### [How to complete this task]
Nothing but the lines from the one containing "Task: Click the search magnifier icon" through the last line of the data below should be returned, each exactly as it stands, pictures excluded.

### [Data to examine]
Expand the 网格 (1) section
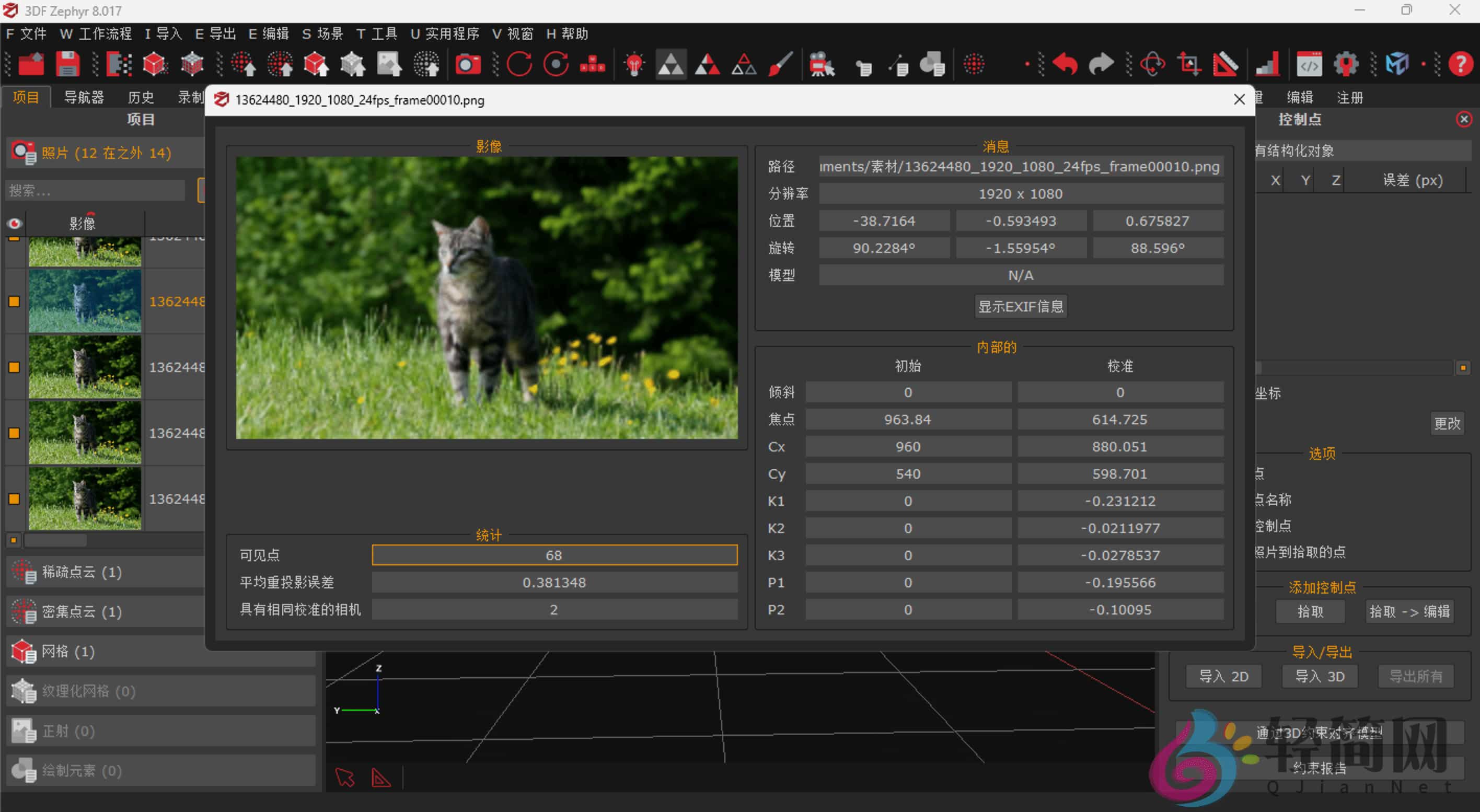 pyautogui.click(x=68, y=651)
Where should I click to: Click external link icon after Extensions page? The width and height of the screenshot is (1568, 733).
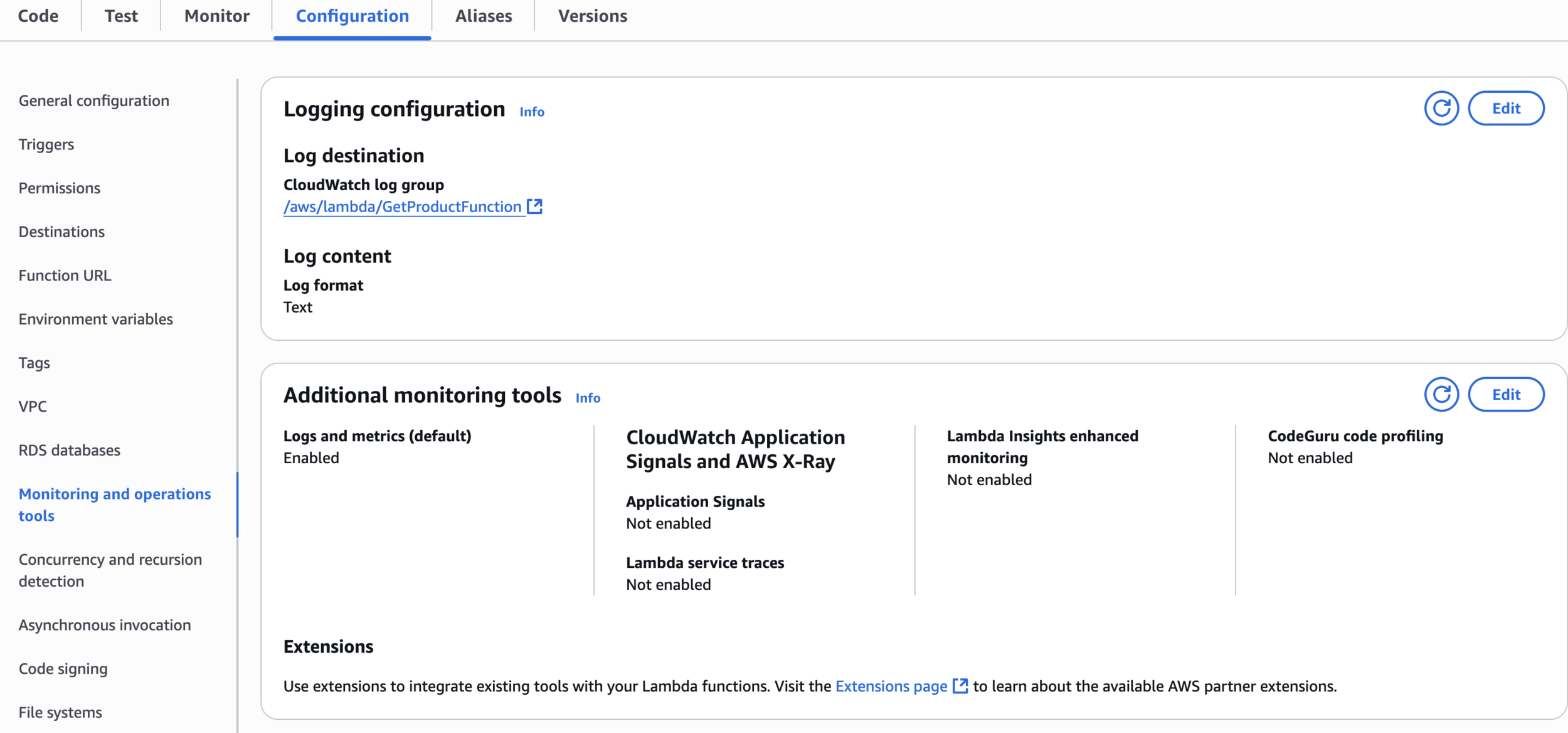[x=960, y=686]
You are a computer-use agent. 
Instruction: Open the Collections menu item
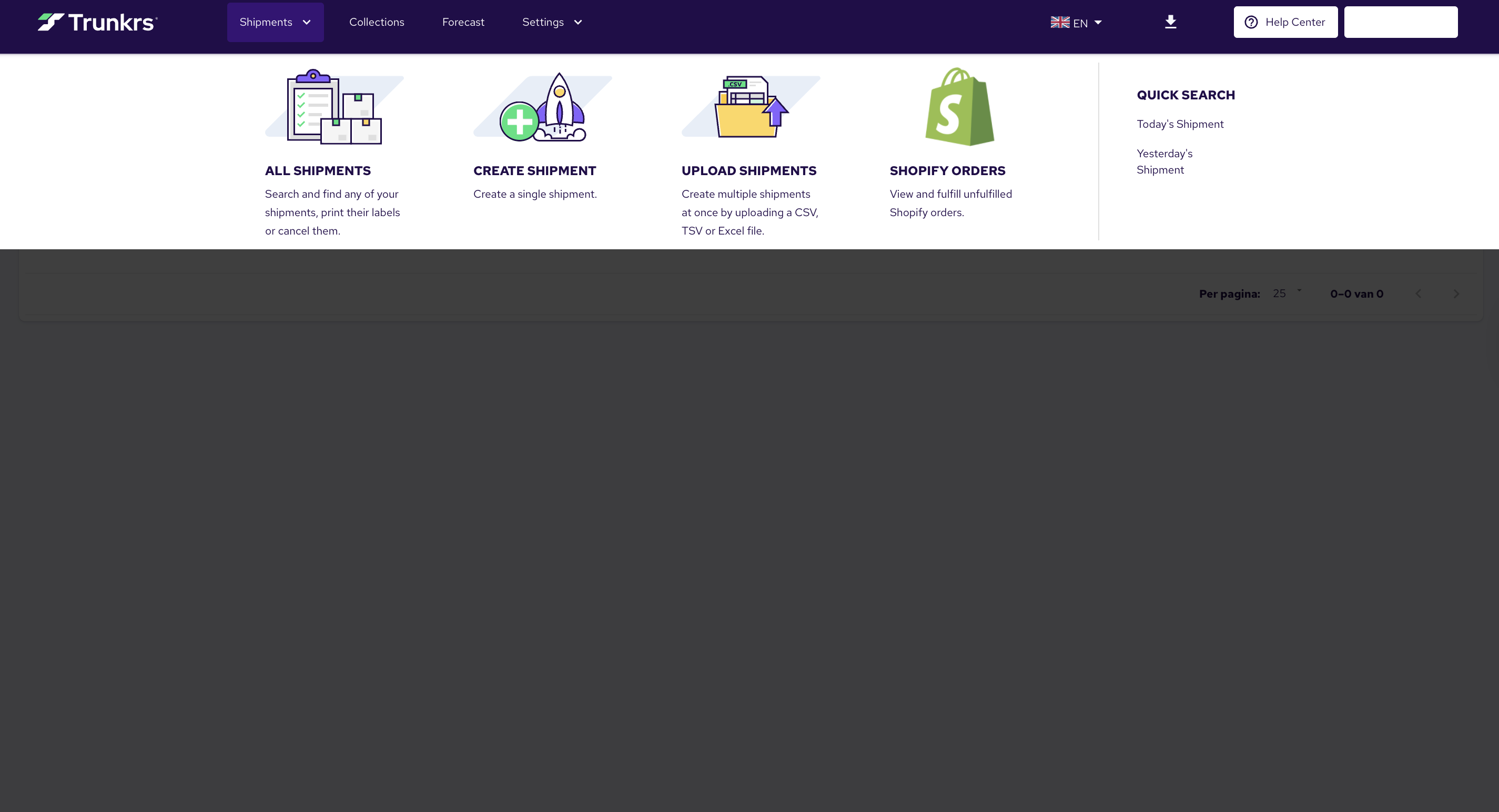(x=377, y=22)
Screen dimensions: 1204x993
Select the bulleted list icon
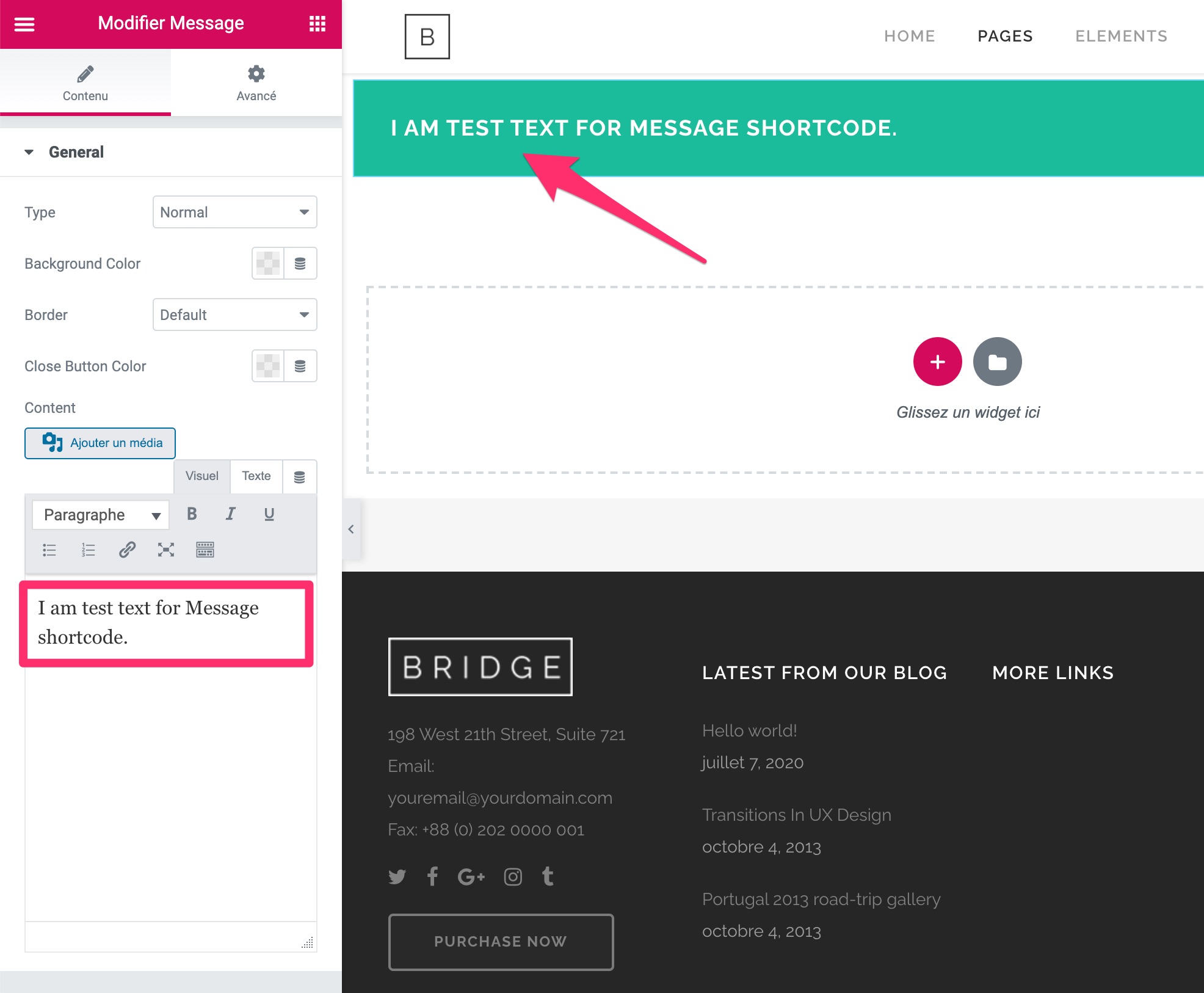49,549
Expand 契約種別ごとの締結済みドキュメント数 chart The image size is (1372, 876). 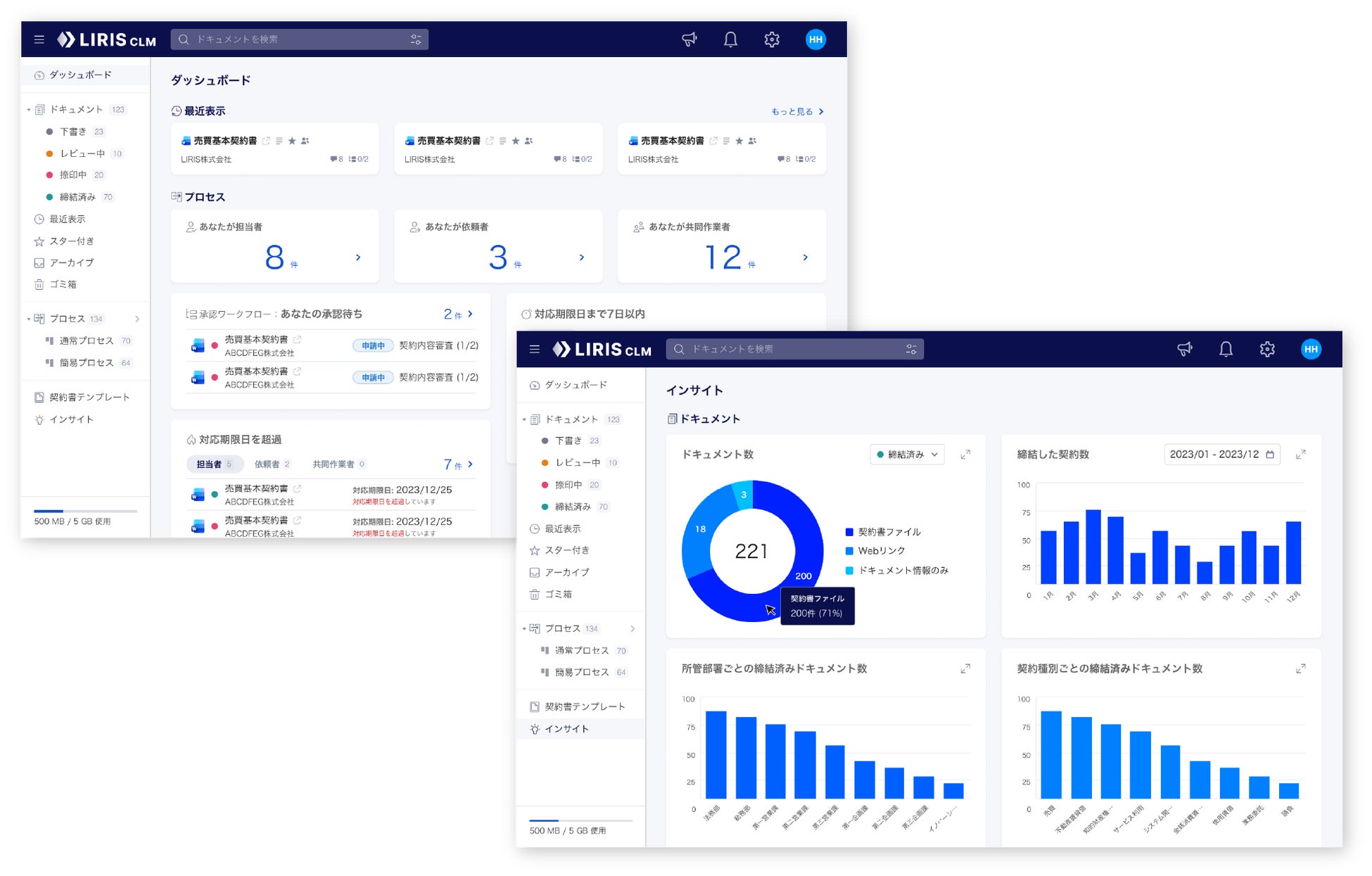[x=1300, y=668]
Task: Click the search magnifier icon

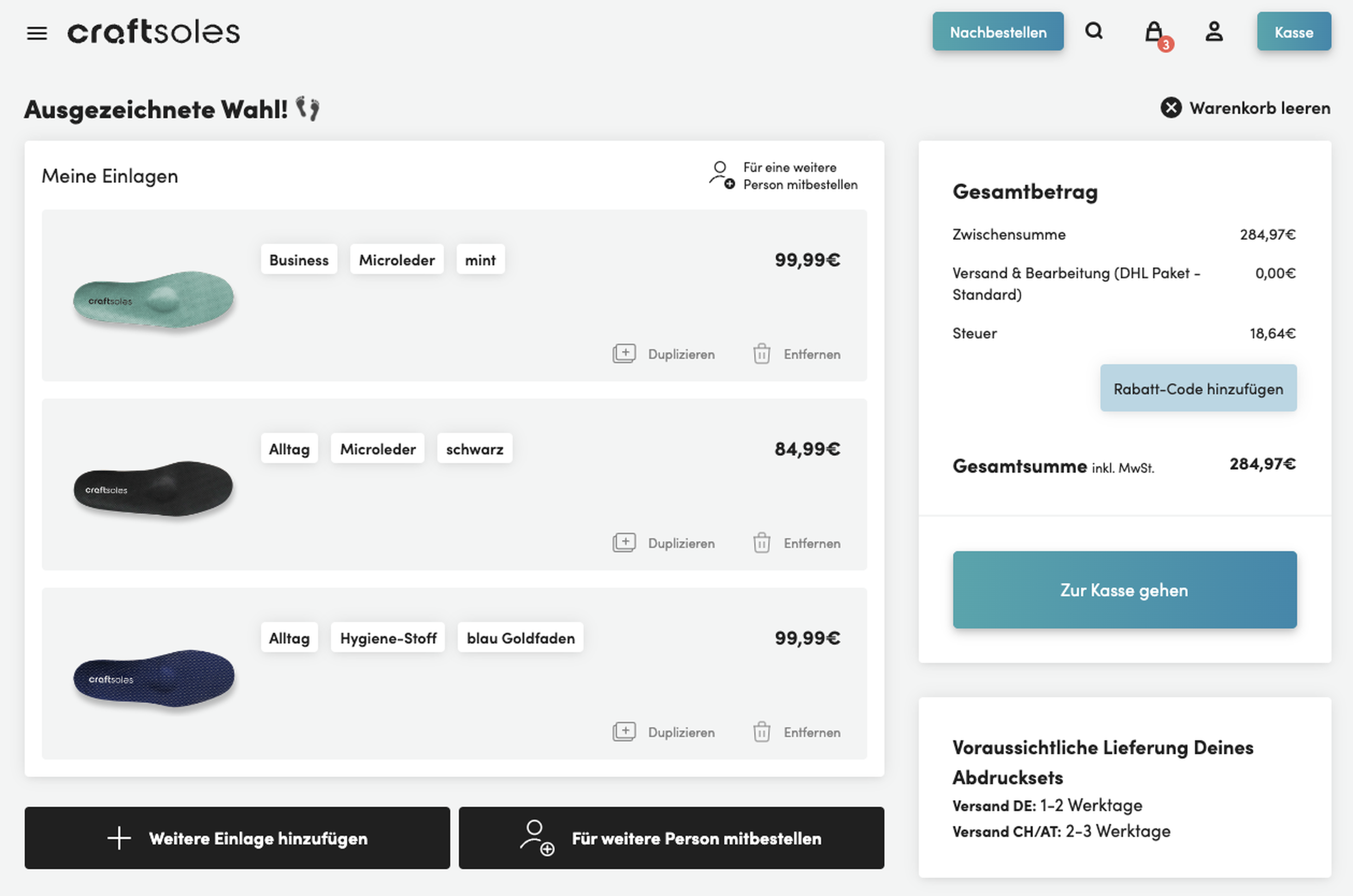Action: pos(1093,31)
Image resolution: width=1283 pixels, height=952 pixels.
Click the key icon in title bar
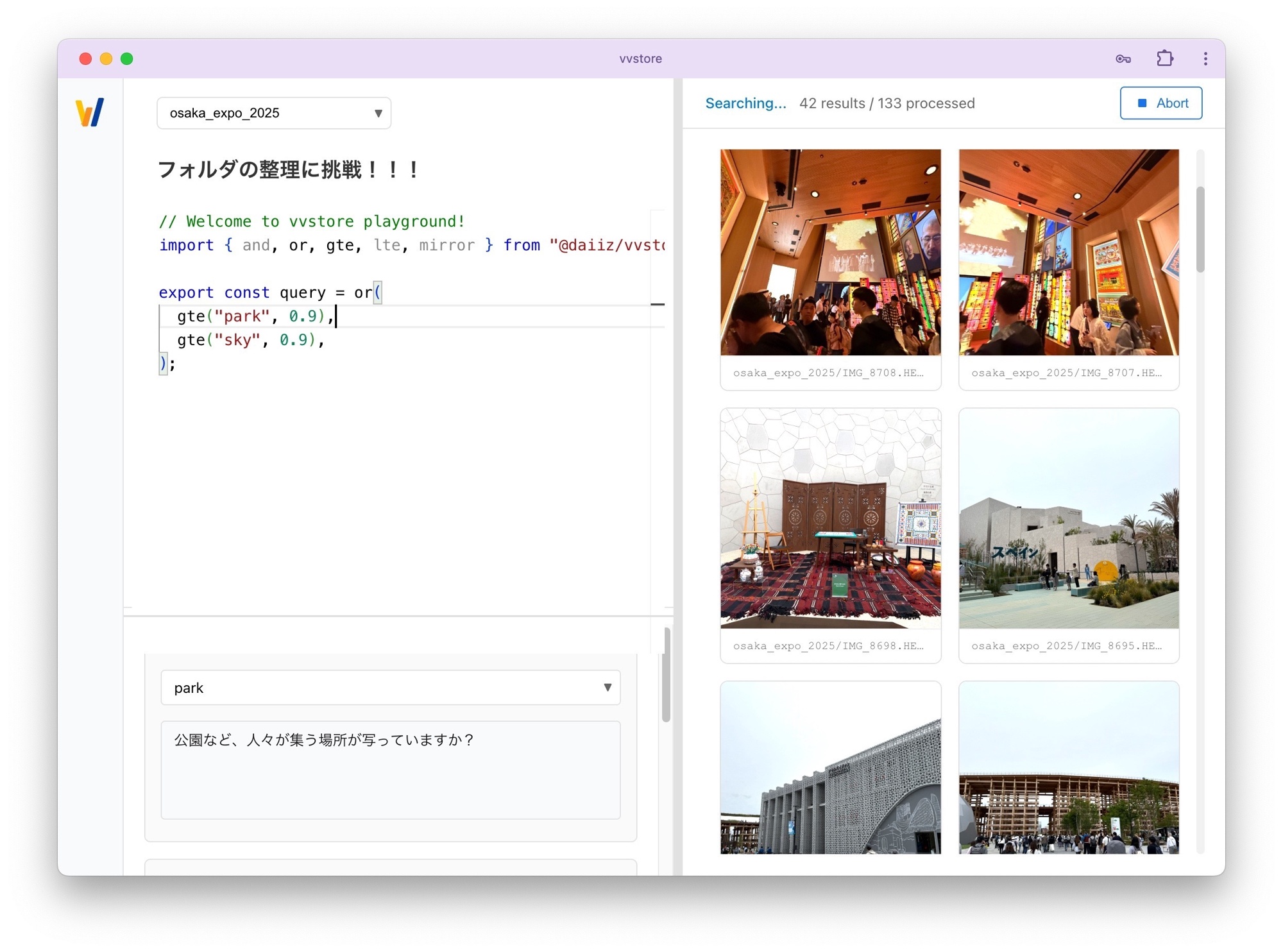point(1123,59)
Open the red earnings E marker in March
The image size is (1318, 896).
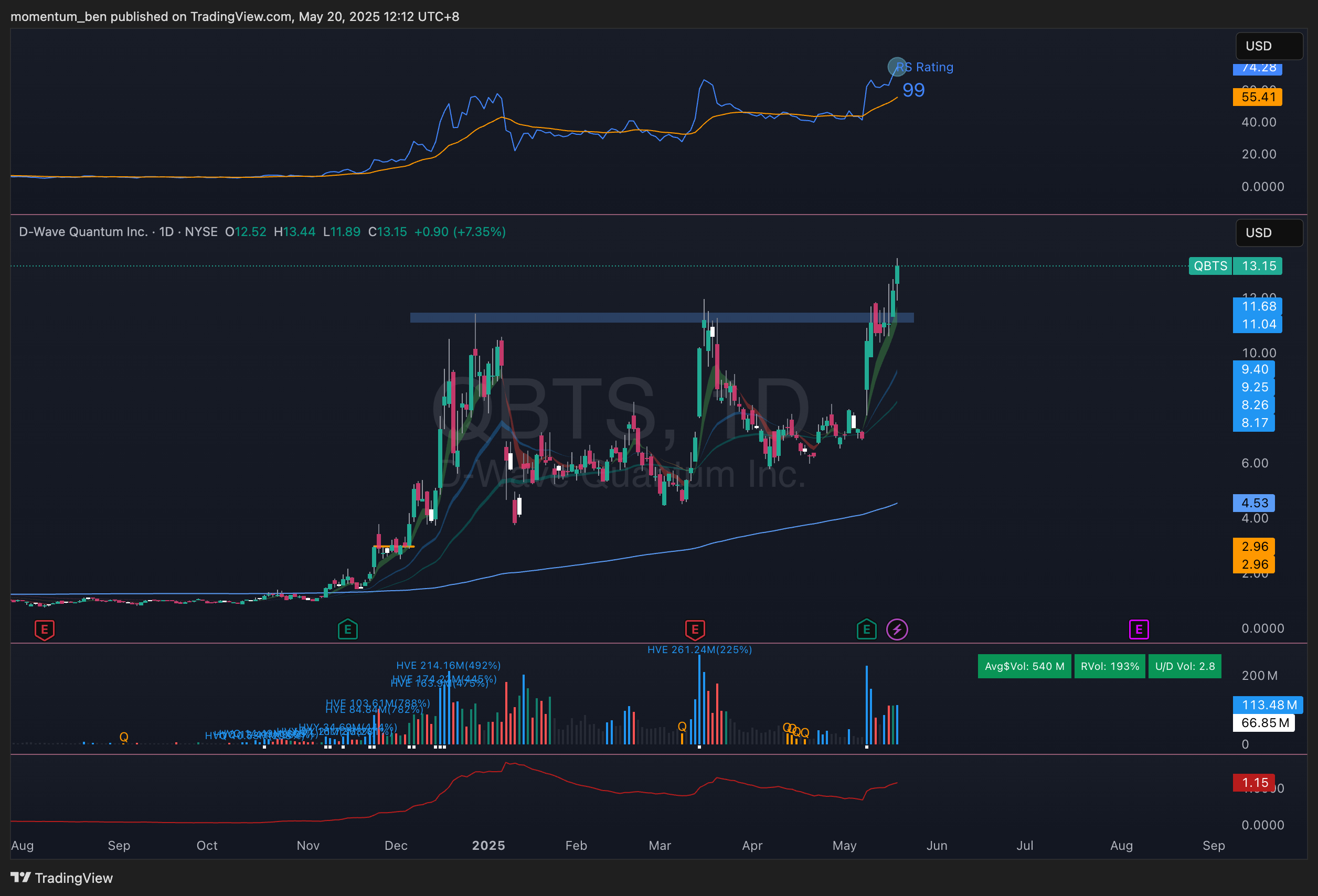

### [Your response]
Task: Click the search magnifier icon

Action: pos(1093,31)
Image resolution: width=1283 pixels, height=952 pixels.
Click the key icon in title bar
point(1123,59)
Open the red earnings E marker in March
The image size is (1318, 896).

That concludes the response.